Consider the Weather and Conditions
If it’s raining or snowing and the blood trail is washing away, don’t panic, and don’t let this pressure you to track a deer sooner than you should. Rain is not a reason to hurry up and push a wounded deer out of its bed before it’s had time to expire—and neither is darkness. You don’t want to leave a deer overnight if you don’t have to, even in the cold, due to predation concerns. Keep searching in the darkness unless you have reason to believe the shot was marginal and the deer needs time to die.

Start a Grid Search
A grid search is most effective with lots of help. If you can, gather plenty of friends and spread out in a straight line a few feet back from the place where you marked last blood. You should be relatively close to each other so that each person can thoroughly search the area in front of them—in tight cover, this might be only a couple of feet apart. In a wide-open field, it might be 10 yards apart.

Mark where you’re starting on both ends of the line, and then everyone searches their area slowly and methodically, moving forward as a group so the line remains intact. If you’ve gone a long distance without luck, go back to where you started and work in the opposite direction in case the animal circled back. This method can be very effective, and the more people, the better.

Stop Looking for Blood and Start Looking for the Animal
To this point, you’ve been looking for blood, lifting your eyes as you go to see if you can spot the downed animal ahead of you. If you’ve been looking for next blood for an hour or more and having no luck, it might be time to give up on the blood trail and accept that you’re now looking for the animal itself. This is harder to do in the absence of blood, so don’t give up on the blood trail until you have to.

The above-mentioned grid search is great for finding the carcass if you have help. If you don’t, start marking your steps and slowly walk in a methodical back-and-forth pattern that lets you thoroughly cover every step of ground in a wide swath.

Depending on how long it’s been, predators and scavengers might find the animal before you do. Listen for coyotes yapping, particularly at night, and keep an eye out for circling buzzards and even crows, which just might point you to the carcass.

Consider Tools
Thermal imaging can be very helpful in finding wounded game when the blood trail has run out. Because thermal “reads heat,” this tactic is effective as long as the animal’s body temperature is different from the air temperature—it won’t work if the animal has been dead in the woods all night long and has reached room temperature, and it might not be as effective on a freshly-killed animal in really warm temperatures.

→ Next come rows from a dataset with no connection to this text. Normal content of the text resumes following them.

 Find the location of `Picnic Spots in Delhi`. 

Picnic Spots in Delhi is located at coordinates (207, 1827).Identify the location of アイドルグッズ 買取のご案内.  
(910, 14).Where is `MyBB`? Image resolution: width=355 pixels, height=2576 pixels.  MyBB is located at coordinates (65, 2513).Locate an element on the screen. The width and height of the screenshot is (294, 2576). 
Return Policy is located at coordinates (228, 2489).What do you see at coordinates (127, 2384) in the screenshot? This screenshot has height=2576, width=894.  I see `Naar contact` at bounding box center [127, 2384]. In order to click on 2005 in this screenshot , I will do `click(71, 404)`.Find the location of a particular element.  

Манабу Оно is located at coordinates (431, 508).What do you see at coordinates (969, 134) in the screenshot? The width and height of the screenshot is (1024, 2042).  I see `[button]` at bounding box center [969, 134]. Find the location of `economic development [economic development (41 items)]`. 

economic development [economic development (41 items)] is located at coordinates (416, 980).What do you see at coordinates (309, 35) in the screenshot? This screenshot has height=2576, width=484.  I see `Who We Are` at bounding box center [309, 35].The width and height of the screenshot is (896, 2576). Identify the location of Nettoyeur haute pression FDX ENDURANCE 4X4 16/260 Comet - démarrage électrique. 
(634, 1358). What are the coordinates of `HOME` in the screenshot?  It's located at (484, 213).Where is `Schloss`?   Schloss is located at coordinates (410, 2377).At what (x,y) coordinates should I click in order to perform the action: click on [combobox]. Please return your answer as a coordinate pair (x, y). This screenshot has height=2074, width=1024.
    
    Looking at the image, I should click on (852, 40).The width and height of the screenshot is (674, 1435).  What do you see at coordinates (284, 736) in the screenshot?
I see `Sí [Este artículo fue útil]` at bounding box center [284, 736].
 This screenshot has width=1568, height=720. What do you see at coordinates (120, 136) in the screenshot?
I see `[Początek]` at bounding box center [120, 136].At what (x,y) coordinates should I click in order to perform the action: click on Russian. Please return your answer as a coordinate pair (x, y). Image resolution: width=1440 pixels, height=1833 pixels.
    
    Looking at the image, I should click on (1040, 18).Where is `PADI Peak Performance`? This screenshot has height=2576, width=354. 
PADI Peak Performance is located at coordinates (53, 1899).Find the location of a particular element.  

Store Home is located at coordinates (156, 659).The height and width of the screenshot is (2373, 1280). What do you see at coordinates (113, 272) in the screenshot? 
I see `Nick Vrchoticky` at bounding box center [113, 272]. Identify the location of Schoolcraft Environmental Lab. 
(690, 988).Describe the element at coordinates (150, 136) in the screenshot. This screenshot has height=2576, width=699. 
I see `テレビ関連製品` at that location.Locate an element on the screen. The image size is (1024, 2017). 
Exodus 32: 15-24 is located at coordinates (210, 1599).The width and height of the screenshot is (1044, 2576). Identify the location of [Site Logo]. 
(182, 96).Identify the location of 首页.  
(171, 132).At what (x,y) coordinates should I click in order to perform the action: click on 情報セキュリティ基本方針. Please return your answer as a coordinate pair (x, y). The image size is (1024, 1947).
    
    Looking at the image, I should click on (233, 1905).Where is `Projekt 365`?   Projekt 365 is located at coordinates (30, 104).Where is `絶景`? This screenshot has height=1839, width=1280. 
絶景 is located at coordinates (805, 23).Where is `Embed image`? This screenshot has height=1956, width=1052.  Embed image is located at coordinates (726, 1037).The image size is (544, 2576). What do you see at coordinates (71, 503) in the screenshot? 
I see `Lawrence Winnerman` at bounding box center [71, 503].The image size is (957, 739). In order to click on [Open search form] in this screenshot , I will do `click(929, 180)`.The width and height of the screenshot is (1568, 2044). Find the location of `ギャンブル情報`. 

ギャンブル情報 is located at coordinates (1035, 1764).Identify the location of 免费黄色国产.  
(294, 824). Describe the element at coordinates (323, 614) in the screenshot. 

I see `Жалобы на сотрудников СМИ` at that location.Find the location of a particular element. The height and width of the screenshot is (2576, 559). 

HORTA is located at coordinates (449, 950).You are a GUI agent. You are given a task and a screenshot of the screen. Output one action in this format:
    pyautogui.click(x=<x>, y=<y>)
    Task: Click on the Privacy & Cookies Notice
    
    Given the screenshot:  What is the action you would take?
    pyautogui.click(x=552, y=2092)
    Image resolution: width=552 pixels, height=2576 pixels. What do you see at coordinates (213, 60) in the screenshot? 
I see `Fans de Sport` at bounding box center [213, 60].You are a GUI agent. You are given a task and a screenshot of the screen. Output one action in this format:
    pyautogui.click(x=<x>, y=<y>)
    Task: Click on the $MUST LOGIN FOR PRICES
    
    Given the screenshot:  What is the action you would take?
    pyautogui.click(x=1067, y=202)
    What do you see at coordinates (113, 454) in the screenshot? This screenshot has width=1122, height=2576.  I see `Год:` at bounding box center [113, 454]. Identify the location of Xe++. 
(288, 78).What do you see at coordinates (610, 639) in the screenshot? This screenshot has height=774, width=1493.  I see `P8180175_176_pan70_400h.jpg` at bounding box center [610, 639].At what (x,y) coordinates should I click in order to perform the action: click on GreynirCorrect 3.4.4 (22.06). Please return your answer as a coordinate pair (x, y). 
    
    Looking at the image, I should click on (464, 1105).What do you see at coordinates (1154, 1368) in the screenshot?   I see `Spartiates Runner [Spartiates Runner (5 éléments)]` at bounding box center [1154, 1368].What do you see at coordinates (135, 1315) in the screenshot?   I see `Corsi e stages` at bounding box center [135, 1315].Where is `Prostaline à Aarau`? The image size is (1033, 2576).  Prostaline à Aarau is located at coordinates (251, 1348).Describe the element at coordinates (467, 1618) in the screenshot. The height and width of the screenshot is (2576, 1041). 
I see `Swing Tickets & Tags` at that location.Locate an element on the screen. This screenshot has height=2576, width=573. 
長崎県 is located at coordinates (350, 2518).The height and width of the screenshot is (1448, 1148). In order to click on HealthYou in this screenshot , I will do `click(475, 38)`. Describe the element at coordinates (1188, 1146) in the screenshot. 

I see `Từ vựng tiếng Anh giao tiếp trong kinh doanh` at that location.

But other than that, thermal imaging can make animals much easier to spot from afar, because it works day and night and it can “see” through brush, fog, rain and more.

Where legal, blood-trailing dogs can be very effective, too. This isn’t allowed in every state, but if it is in yours and you have access to someone with trained dogs, don’t hesitate to take advantage of their skills.

Know When to Give Up
I know how bad this sucks, but sometimes you just have to accept defeat. If you’ve searched for three or four hours in the dark and a grid search hasn’t yielded results, it might be time to call it, at least for the night. Back out and try again tomorrow in the daylight. Understand that you run the risk of coyotes or other predators ruining the meat. If it’s very warm out, you might even lose all the meat to spoilage, which is why this is your last resort. You might be left with antlers only at this point.

Another grid search in the daylight might prove more effective, but if you feel like you’ve covered a sufficiently large area and there’s just no way to find the deer, you have to accept that it’s not going to happen. Best case scenario is the animal was only superficially wounded and will recover quickly.